Find the string "agent" in the data, then copy every line where it is found.

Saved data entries
^^^^

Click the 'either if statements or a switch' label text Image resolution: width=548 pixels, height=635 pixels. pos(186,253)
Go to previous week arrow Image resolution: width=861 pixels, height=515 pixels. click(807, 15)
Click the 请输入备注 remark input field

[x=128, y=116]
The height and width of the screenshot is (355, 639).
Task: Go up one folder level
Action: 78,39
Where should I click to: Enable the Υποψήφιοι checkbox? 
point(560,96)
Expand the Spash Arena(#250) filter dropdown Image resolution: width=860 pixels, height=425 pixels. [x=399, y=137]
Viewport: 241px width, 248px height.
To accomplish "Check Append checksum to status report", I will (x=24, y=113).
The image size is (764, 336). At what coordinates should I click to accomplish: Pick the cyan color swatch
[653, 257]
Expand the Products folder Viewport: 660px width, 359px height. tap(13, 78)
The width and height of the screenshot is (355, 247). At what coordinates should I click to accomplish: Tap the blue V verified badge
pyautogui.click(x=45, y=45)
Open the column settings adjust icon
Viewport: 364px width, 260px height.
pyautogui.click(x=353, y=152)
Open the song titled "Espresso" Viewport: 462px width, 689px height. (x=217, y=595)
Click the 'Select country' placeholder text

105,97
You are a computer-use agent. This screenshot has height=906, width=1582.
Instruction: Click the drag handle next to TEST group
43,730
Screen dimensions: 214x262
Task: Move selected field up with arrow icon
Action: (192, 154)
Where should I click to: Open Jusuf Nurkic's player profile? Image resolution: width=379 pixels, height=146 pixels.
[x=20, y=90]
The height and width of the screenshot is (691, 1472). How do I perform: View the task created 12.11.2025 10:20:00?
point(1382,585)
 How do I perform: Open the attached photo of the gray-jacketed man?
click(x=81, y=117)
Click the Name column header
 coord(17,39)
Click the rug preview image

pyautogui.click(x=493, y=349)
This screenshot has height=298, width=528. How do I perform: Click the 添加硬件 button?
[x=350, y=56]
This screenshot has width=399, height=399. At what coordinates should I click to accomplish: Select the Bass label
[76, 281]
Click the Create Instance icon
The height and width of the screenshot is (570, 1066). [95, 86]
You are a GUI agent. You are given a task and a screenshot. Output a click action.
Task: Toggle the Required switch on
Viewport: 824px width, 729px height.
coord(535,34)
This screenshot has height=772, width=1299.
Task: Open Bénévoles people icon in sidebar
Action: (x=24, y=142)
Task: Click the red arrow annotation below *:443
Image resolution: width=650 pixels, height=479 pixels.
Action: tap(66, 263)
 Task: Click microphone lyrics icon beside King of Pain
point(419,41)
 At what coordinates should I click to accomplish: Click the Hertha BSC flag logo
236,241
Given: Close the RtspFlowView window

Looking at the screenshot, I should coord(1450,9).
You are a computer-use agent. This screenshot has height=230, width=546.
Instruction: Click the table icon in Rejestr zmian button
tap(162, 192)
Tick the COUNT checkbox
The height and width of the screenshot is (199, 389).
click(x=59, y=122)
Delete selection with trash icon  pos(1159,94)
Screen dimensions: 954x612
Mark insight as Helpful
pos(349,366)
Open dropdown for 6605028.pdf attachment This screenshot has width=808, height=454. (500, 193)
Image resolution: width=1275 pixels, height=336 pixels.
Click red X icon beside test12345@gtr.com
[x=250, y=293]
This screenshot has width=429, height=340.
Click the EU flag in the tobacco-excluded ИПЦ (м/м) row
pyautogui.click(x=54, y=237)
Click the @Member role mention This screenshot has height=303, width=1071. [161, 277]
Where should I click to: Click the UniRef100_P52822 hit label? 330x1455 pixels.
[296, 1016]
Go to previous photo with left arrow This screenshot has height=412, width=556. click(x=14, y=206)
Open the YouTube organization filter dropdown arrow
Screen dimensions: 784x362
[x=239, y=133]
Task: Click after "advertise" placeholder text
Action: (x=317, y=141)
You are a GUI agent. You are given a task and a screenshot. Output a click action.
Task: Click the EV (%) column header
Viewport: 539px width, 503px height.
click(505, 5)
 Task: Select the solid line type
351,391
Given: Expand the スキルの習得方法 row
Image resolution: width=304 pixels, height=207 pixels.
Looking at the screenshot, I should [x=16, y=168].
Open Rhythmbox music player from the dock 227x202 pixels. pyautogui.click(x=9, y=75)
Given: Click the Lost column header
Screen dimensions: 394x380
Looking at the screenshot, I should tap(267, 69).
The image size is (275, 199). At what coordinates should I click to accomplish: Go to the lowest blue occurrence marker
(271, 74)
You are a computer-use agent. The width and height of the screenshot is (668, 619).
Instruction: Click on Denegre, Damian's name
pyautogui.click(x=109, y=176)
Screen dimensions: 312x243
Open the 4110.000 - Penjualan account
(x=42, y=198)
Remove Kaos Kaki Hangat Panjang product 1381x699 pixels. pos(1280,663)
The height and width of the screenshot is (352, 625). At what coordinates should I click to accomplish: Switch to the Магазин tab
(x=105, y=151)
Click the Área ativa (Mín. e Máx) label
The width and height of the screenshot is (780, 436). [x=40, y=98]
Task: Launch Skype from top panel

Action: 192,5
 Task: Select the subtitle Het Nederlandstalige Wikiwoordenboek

^^^^

(Written solution)
You are a computer-use agent. This screenshot has height=906, width=1582.
You are a GUI agent. You are given a task and a screenshot. Output a click action.
You are a computer-use agent. This screenshot has height=230, width=546.
You are a GUI agent. You are given a task and a screenshot. Output a click action.
You are a computer-use agent. The width and height of the screenshot is (668, 619).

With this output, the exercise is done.